With his death, at least 10 of the 26 militants on a state-issued most wanted list have been killed, including the June 18 slaying of Abdulaziz al-Moqrin, Al Qaeda's leader in Saudi Arabia.

At least one other person on the list was believed to have been wounded and arrested earlier this month, while another — Othman Hadi Al Maqboul al-Amri — surrendered to Saudi authorities on Monday following Fahd's amnesty announcement.

An Interior Ministry statement said one militant — apparently al-Roshoud — and one policeman were killed in Wednesday's clash and six other security personnel were injured. Three bystanders, including one Saudi citizen, were also wounded in the afternoon attack.

Earlier, an official said two militants were killed. The difference could not be immediately reconciled.

The Interior Ministry statement, carried by the official Saudi Press Agency, said police first noticed several suspicious people carrying weapons as they left a safe house also used for making explosives and got into a car in the northern Riyadh suburb of King Fahd.

Security forces called on the men to stop, the statement said, but they refused and shot at the police, who returned fire.

An official told the AP that a car chase ensued, followed by a gun battle. Another militant fled the scene in a stolen car.

Security forces sealed off the neighborhood, and police helicopters, patrol cars and ambulances converged on the scene.

State-run Saudi TV showed footage of a car, believed to have been the one driven by the militants, parked in the middle of a road with at least one bullet hole through its front window.

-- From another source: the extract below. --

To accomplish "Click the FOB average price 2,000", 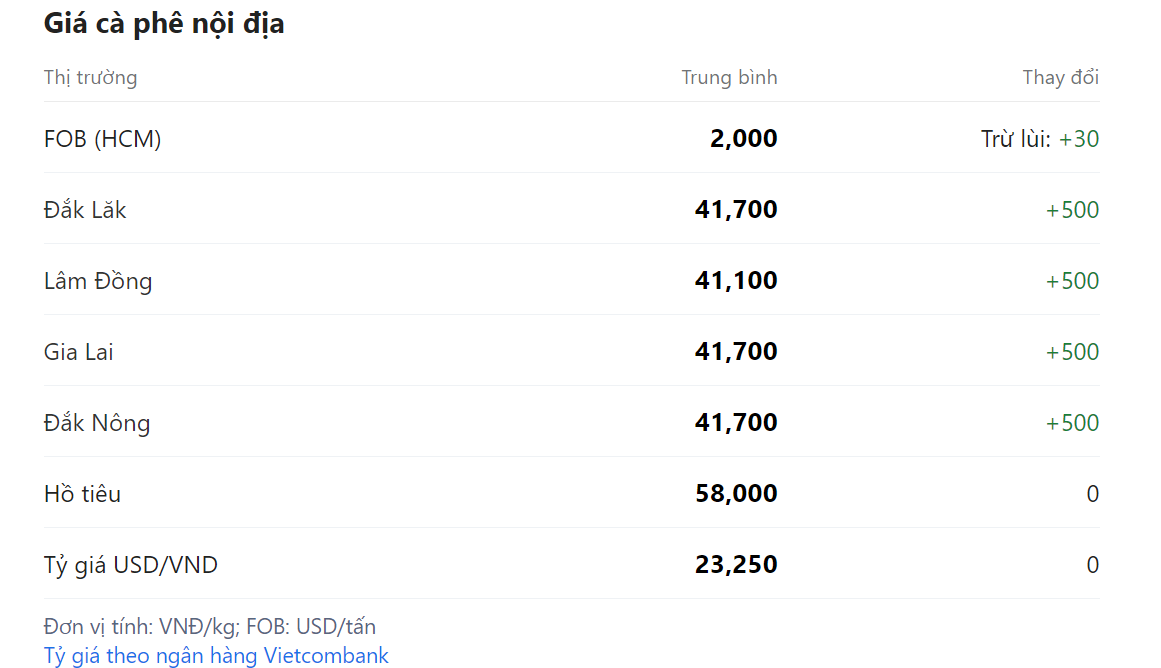I will pos(743,139).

During the past year, Saudi Arabia has been rocked by homicide bombings, gunbattles and kidnappings targeting foreign workers. The attacks have been blamed on Al Qaeda and sympathizers of the anti-Western terror network headed by Saudi dissident Usama bin Laden (search).

The most recent attack was the June 12 kidnapping of American engineer Paul M. Johnson, Jr. (search), who was decapitated after the government rejected a demand to release all detained militants in the oil-rich country.